Here is my code so far (with extraneous detail removed):
def clean_dir(directory):
os.chdir(directory)
for filename in os.listdir(directory):
clean_file(filename)
def clean_file(filename):
tag_black_list = ['iframe', 'script']
tag_white_list = ['p', 'div']
attr_white_list = {'*': ['title']}
with open(filename, 'r') as fhandle:
text = BeautifulSoup(fhandle)
text.encode("utf-8")
print "Opened "+ filename
# Step one, with BeautifulSoup: Remove tags in tag_black_list, destroy contents.
[s.decompose() for s in text(tag_black_list)]
pretty = (text.prettify())
print "Prettified"
# Step two, with Bleach: Remove tags and attributes not in whitelists, leave tag contents.
cleaned = bleach.clean(pretty, strip="TRUE", attributes=attr_white_list, tags=tag_white_list)

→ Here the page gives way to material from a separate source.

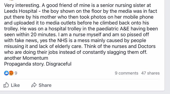Click the 'Propaganda story. Disgraceful' line
The width and height of the screenshot is (170, 94).
coord(38,64)
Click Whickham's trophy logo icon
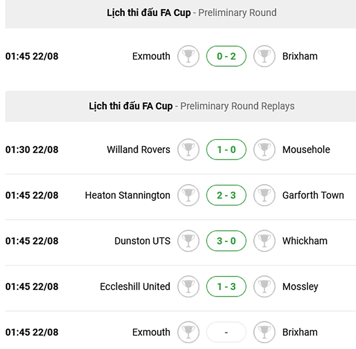 [x=265, y=241]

fout = open("../posts-cleaned/"+filename, "w")
fout.write(cleaned.encode("utf-8"))
fout.close()
print "Saved " + filename +" in /posts-cleaned"
print "Done"
clean_dir("../posts/")
I looking for any guidance on how to write this so that it will keep running after hitting a parsing/encoding/content/attribute/etc error within the clean_file function.
You can handle the Errors using :try-except-finally
You can do the error handling inside clean_file or in the for loop.
for filename in os.listdir(directory):
try:
clean_file(filename)
except:
print "Error processing file %s" % filename
If you know what exception gets raised you can use a more specific catch.